■ PROBLEM STATEMENT ■
Lines from the top of the entries down to the line with "Given: Switch to the Preview tab in Notes" must be set down exactly as they stand, with both ends retained.

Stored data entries
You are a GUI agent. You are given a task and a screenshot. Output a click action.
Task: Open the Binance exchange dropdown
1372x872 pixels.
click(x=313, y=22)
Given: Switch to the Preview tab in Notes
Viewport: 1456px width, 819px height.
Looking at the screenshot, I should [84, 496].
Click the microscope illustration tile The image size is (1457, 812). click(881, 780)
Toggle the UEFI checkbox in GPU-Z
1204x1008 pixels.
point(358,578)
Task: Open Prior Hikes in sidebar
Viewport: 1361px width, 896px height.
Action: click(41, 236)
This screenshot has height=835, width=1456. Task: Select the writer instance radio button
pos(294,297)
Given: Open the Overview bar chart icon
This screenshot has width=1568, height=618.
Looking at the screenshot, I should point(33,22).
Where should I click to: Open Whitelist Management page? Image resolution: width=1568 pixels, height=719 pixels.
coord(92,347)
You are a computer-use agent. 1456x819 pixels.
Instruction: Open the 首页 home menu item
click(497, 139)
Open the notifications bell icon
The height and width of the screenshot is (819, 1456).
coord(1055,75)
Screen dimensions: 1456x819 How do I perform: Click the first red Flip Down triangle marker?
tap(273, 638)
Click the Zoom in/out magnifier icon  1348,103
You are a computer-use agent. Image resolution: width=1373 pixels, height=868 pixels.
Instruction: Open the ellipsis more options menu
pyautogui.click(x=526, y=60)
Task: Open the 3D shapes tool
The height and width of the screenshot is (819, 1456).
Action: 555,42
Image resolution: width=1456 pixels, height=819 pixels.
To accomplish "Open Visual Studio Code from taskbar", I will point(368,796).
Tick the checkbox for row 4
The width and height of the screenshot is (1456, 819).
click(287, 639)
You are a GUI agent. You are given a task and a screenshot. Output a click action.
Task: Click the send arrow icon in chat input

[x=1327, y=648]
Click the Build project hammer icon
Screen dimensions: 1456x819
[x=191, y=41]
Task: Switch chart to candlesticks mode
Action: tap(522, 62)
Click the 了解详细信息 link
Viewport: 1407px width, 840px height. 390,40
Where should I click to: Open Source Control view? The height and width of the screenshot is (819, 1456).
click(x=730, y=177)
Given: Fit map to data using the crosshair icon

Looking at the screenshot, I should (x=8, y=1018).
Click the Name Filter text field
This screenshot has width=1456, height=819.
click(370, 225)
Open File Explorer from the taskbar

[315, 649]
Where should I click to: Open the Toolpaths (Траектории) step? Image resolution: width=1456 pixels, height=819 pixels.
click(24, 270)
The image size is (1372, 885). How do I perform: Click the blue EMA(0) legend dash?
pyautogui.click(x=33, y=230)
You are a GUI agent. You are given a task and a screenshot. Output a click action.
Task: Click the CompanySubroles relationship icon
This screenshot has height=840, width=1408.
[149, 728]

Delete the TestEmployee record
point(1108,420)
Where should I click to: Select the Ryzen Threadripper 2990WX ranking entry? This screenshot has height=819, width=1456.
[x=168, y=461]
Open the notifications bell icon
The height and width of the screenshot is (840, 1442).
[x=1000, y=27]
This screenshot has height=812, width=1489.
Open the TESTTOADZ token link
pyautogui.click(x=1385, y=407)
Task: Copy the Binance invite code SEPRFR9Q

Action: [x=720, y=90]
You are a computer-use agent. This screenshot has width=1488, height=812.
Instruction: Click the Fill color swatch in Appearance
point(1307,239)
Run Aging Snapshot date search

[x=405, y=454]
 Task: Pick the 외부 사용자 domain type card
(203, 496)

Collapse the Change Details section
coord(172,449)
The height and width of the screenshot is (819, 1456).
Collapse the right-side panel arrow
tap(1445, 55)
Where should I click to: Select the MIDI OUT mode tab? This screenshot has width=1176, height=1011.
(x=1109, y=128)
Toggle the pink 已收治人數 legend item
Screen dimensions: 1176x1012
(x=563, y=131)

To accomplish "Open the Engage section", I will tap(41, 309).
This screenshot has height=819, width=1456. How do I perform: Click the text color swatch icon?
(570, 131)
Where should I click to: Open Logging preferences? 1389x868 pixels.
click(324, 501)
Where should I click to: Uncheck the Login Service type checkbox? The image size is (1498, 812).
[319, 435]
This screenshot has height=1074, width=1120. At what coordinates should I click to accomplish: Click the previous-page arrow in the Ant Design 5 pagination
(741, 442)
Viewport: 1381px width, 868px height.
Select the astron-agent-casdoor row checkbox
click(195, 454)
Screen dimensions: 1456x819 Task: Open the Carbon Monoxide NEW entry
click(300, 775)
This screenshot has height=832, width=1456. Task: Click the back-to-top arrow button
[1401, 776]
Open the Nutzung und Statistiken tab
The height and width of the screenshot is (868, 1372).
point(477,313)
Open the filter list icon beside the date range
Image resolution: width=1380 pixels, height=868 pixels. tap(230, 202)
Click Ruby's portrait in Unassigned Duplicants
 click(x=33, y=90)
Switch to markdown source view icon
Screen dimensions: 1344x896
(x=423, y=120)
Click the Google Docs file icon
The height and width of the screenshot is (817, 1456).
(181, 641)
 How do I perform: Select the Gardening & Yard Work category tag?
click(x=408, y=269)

■ WRITTEN SOLUTION ■
You are a GUI agent. You are given a task and a screenshot. Output a click action.
Task: Open the Binance exchange dropdown
1372x872 pixels.
click(x=313, y=22)
Given: Switch to the Preview tab in Notes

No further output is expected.